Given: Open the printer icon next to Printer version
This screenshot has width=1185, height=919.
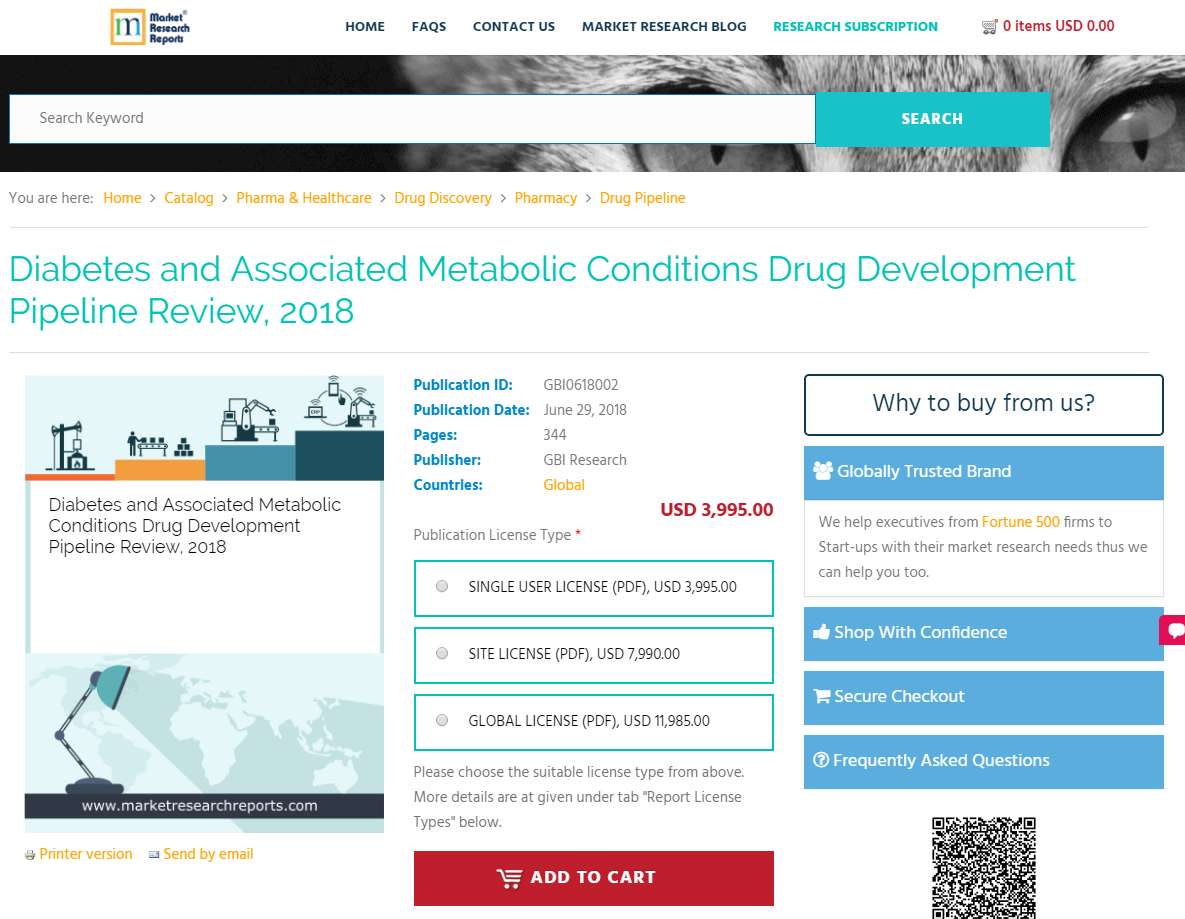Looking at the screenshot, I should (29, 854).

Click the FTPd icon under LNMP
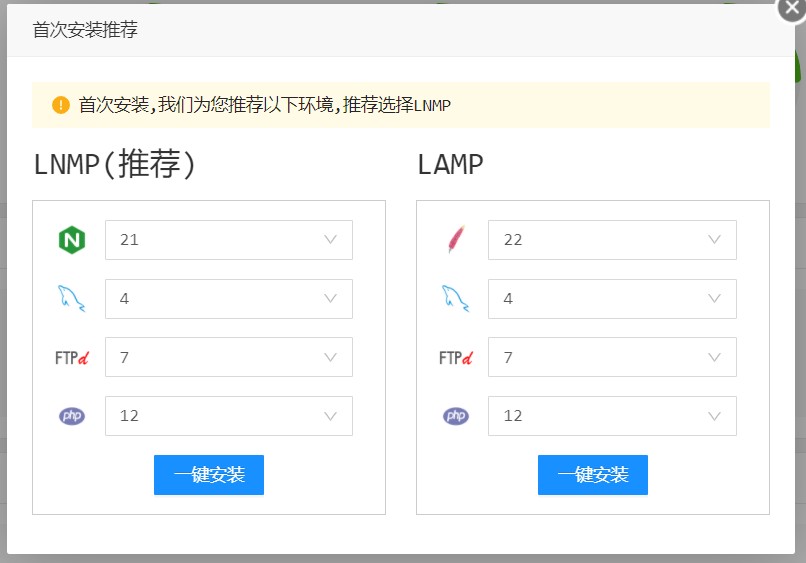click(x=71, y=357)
####################
_Your assignment_
The expected output is the exact run of lines from the one containing "This screenshot has width=1185, height=919." through the final line of the data above, both ends included, with no pictures.

_Response area_
This screenshot has width=1185, height=919.
Looking at the screenshot, I should (29, 854).

Click the FTPd icon under LNMP
click(x=71, y=357)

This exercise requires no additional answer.